(Directions for this task) Identify every line in the items that contains the word "target", and copy each such line in full. Treat uppercase and lowercase letters as distinct.

(Excerpted data)
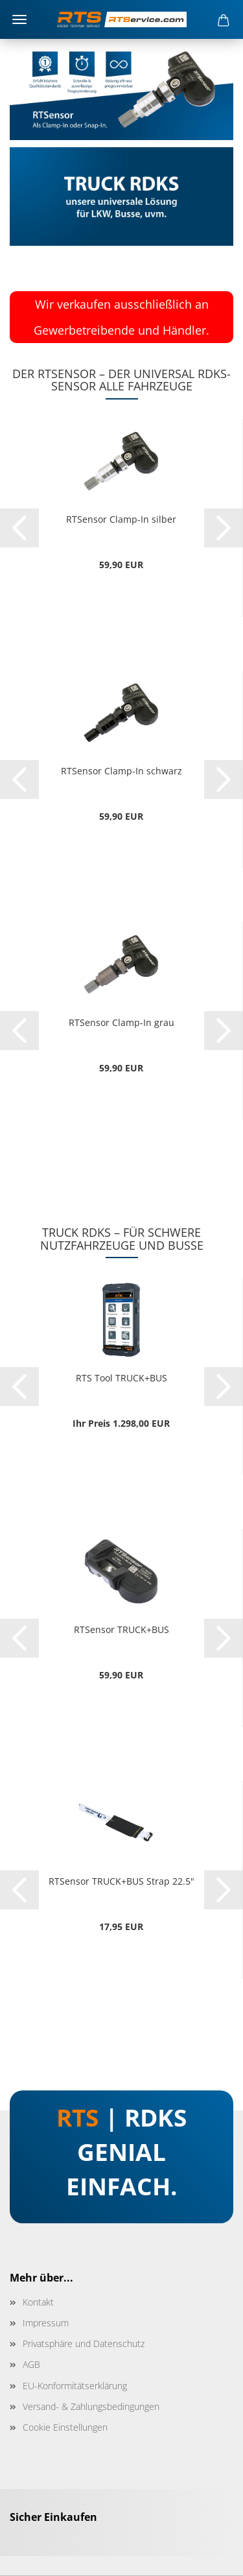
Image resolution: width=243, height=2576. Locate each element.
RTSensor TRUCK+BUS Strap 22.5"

---

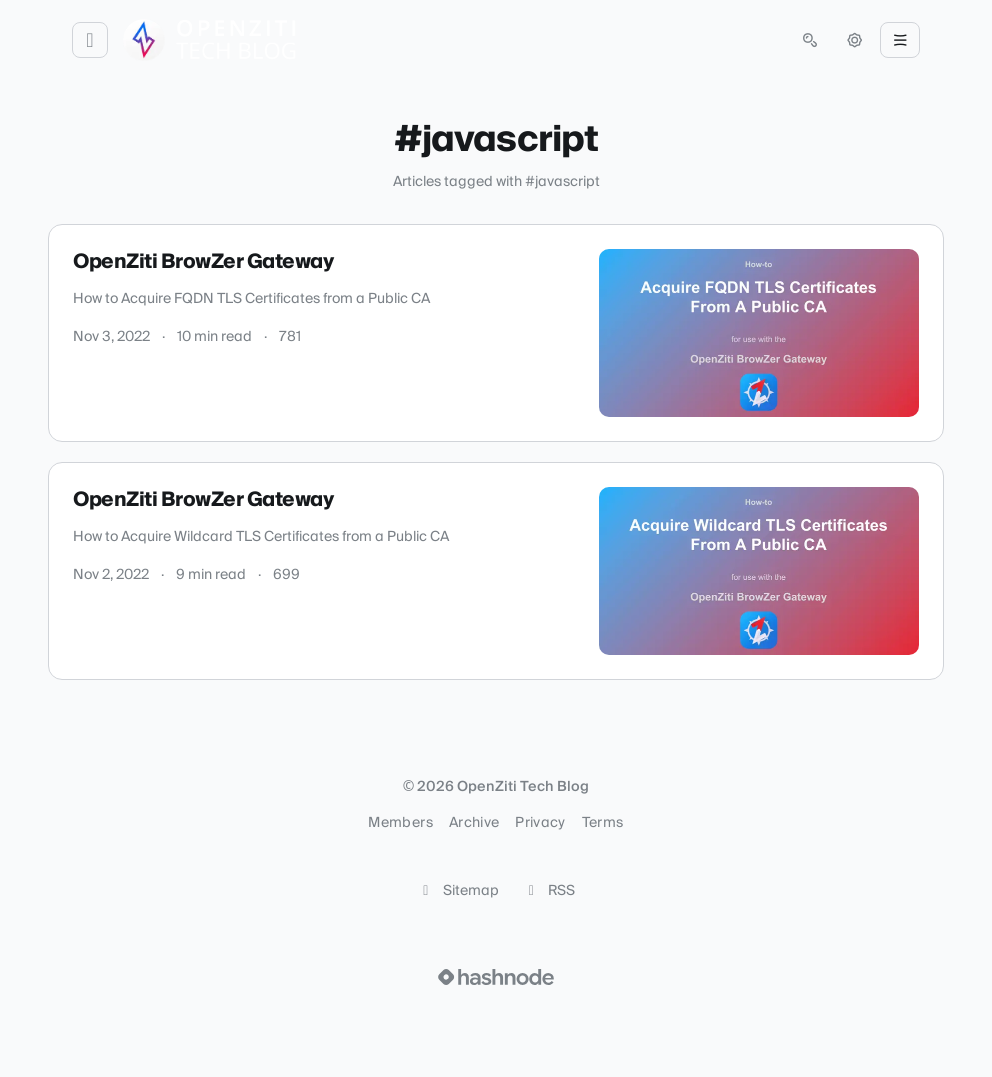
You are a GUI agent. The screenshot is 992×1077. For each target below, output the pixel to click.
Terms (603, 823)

...

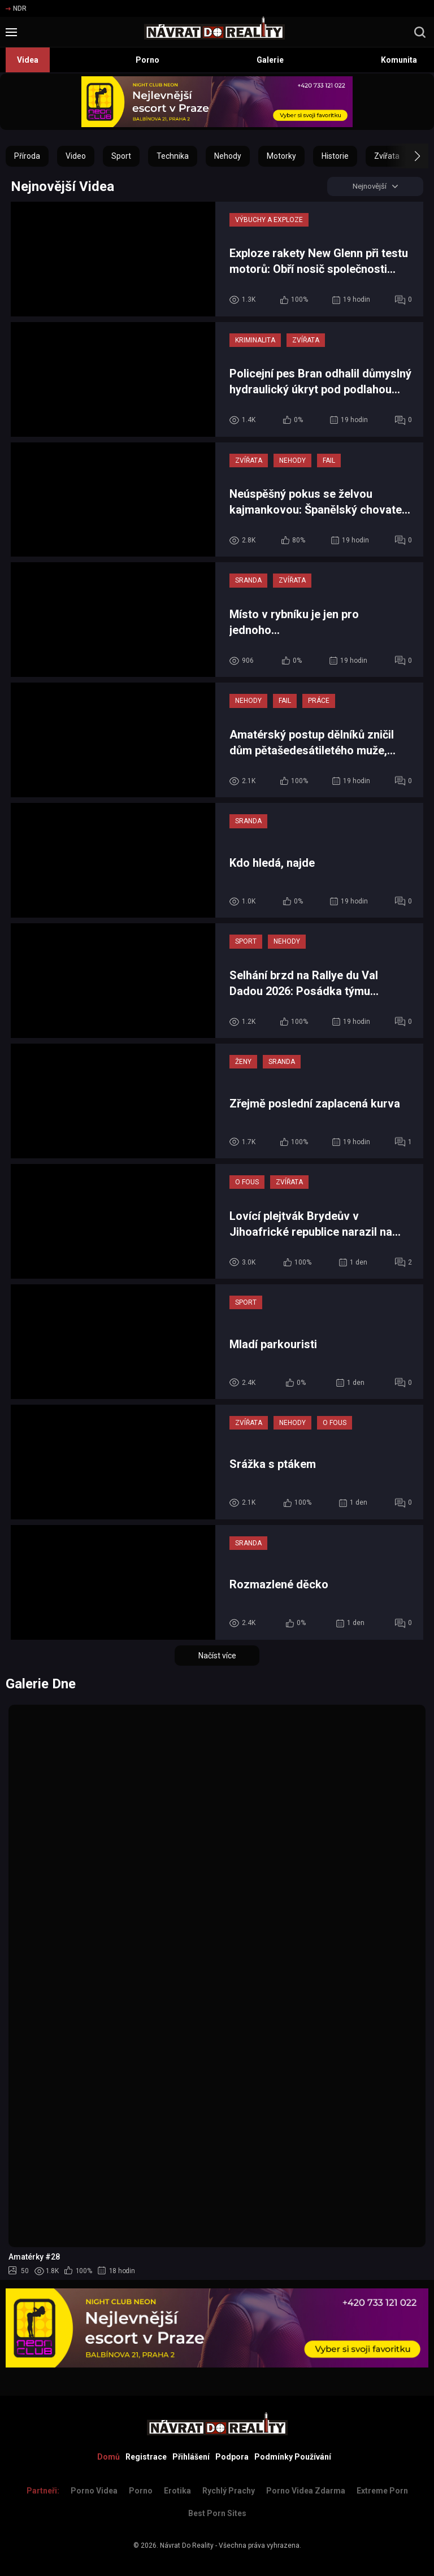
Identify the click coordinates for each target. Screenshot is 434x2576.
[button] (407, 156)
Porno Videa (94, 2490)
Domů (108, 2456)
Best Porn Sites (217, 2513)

(Expected output)
You are a GUI agent. The screenshot is 992×1077. For each target below, output the pixel to click.
Identify the click coordinates for each target. Screenshot is 434x2576.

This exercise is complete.